Walmart recognized the value this could have when applied to online retail.

From the start, Walmart let Kosmix run like a startup. The new Walmart accelerator program (renamed @WalmartLabs) gave engineers “the freedom to experiment in small teams on far-flung new ideas.” This internal culture was relayed to other engineers in the tech community, thereby attracting more talent.

Today, @WalmartLabs is an established brand in the engineering world. It has transformed Walmart from being viewed solely a retail company to a place where engineers, specifically millennials, can grow and thrive.

Group #3: Companies without a millennial brand in any category: These are companies that do not have millennial-friendly brands, especially for technical talent. Maybe they’re known as old school, maybe no one thinks they’re “cool.” The bottom line is, they have a hard time resonating with the right audience.

Intuit had this problem until it revamped its entire internal structure to make it more flexible for engineers to push code and run tests on the site. This fast-paced development is extremely popular in the engineering world and makes it easier for their recruiters to pitch them as an engineering-friendly company.

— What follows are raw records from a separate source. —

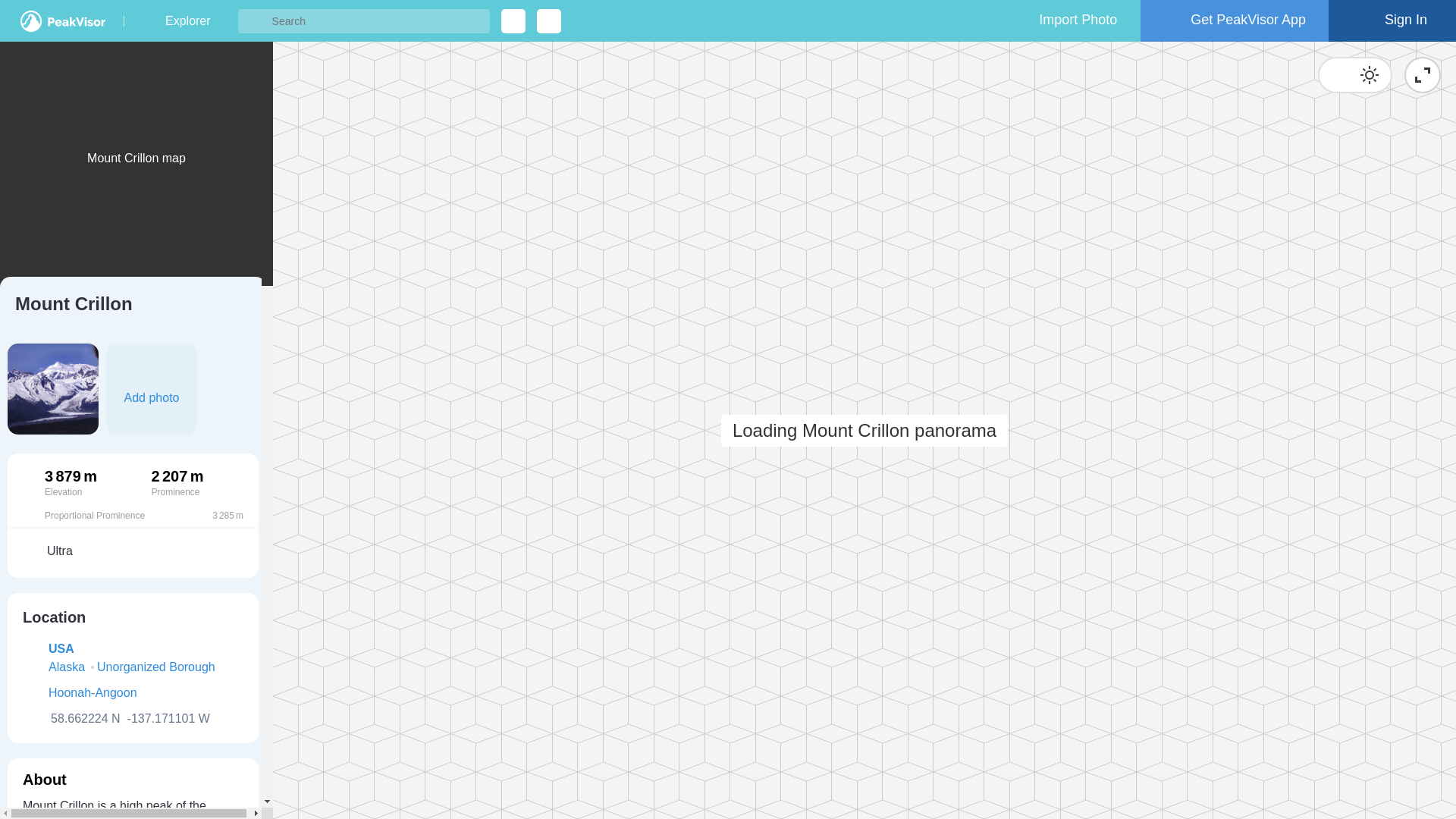
Alaska (66, 667)
PeakVisor (62, 20)
Hoonah-Angoon (92, 692)
USA (61, 648)
Explorer (186, 20)
Unorganized Borough (156, 667)
Import Photo (1064, 20)
Ultra (133, 550)
Given the description of an element on the screen output the (x, y) to click on. 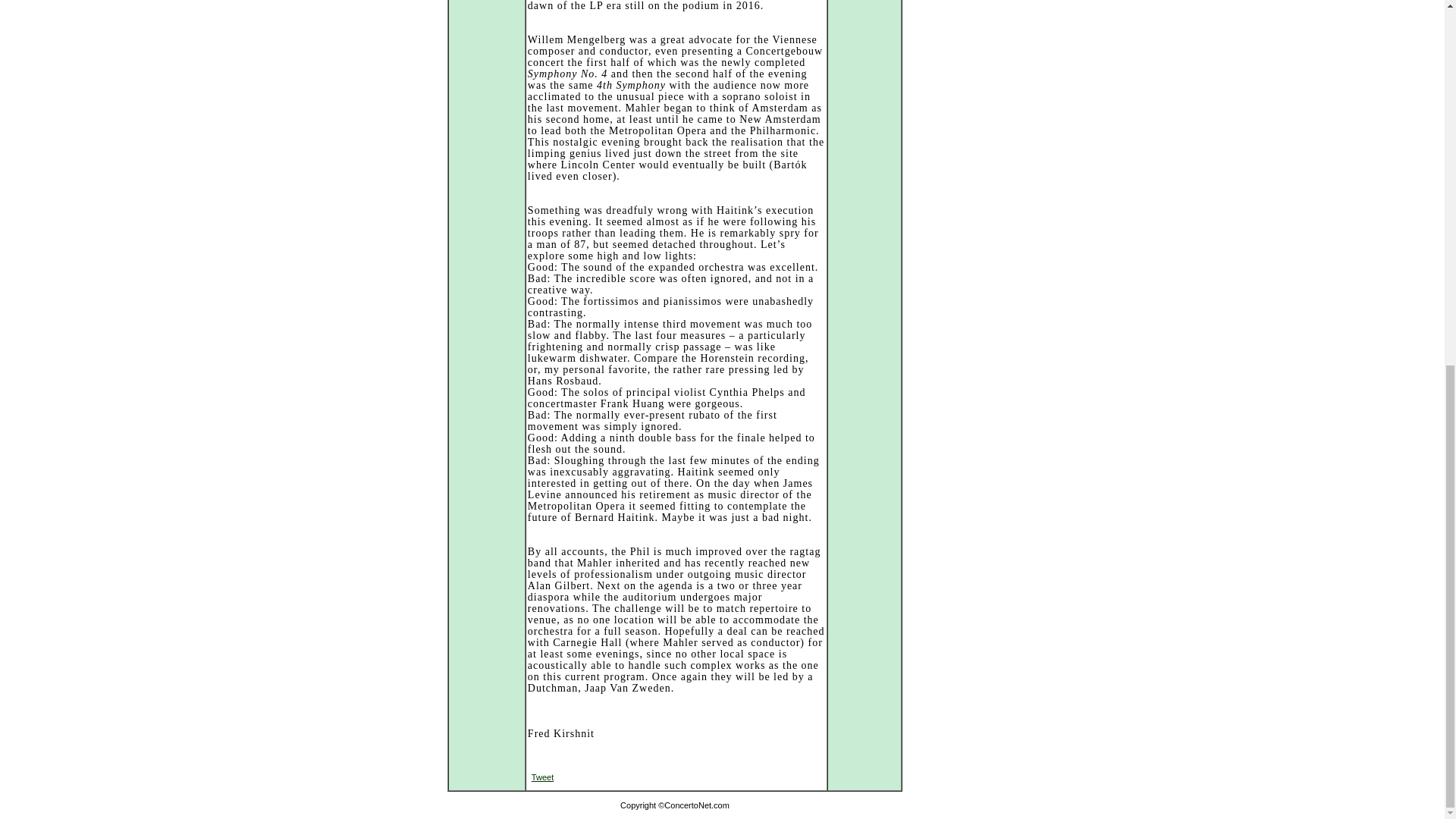
Tweet (542, 777)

Group #4: Companies with no brand (yet!): These are primarily small employers with little-to-no brand recognition. This blank slate can work in their favor because they don’t have to rebrand themselves like Walmart or Intuit. It can work against them because millennial engineers don’t know who they are.

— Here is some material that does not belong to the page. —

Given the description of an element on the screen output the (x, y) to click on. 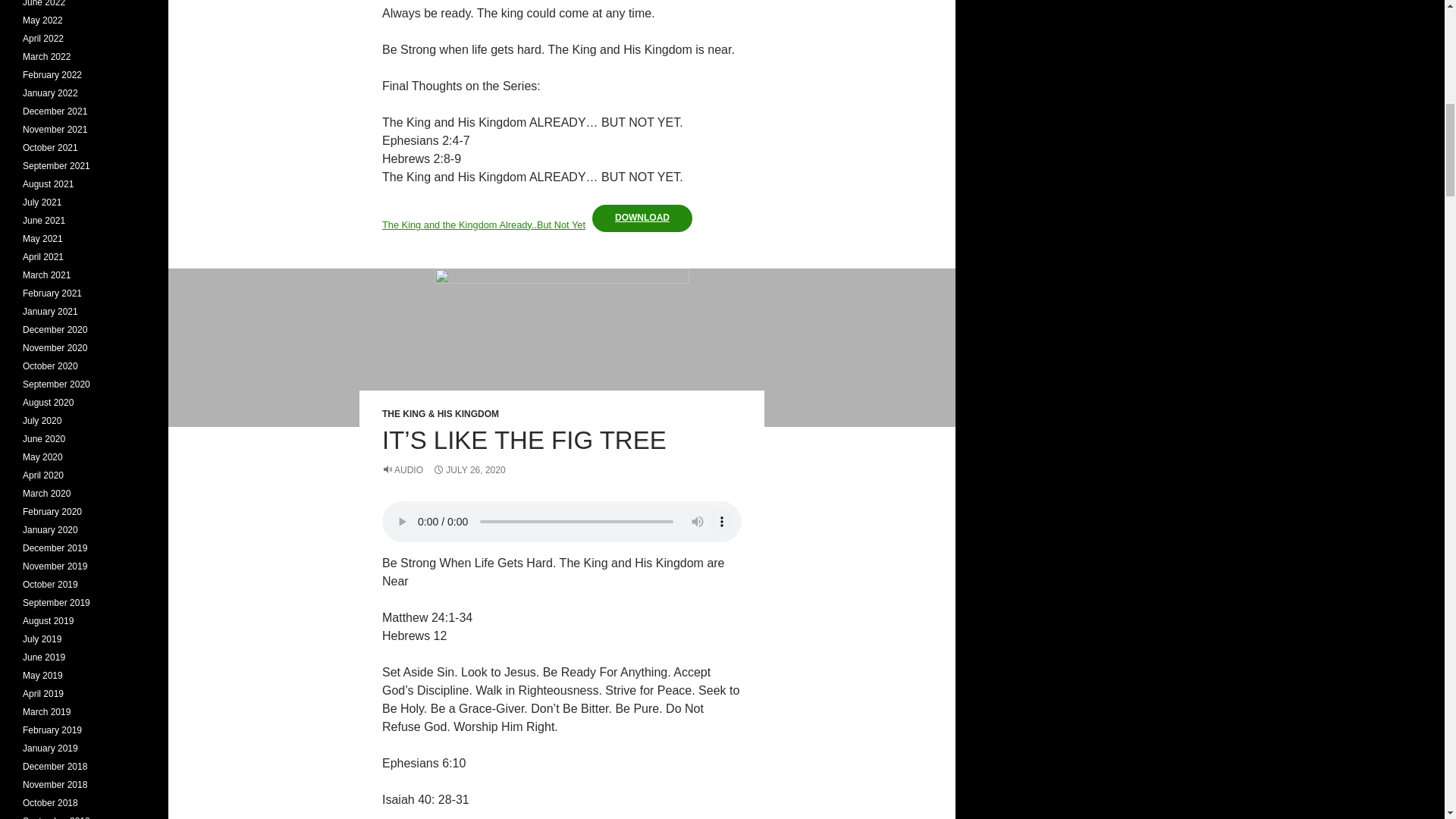
JULY 26, 2020 (468, 470)
DOWNLOAD (642, 217)
The King and the Kingdom Already..But Not Yet (483, 224)
AUDIO (402, 470)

The first step to solving this problem is to focus on what millennials care most about: professional development and mentorship. In our 2014 State of the Intern report we found 67.4 percent of students ranked “ability for long-term advancement” above every other factor, in terms of determining their careers.

If small employers can authentically communicate that career advancement, learning, and access to management , they’re one step ahead of their larger competitors.

Winning top millennial tech talent isn’t just a game for tech companies. Employers in every industry need to compete, and they need to address their unique set problems to do so effectively.

In order to win millennial tech talent, employers need a brand and culture that speaks to the environment and opportunities this talent craves.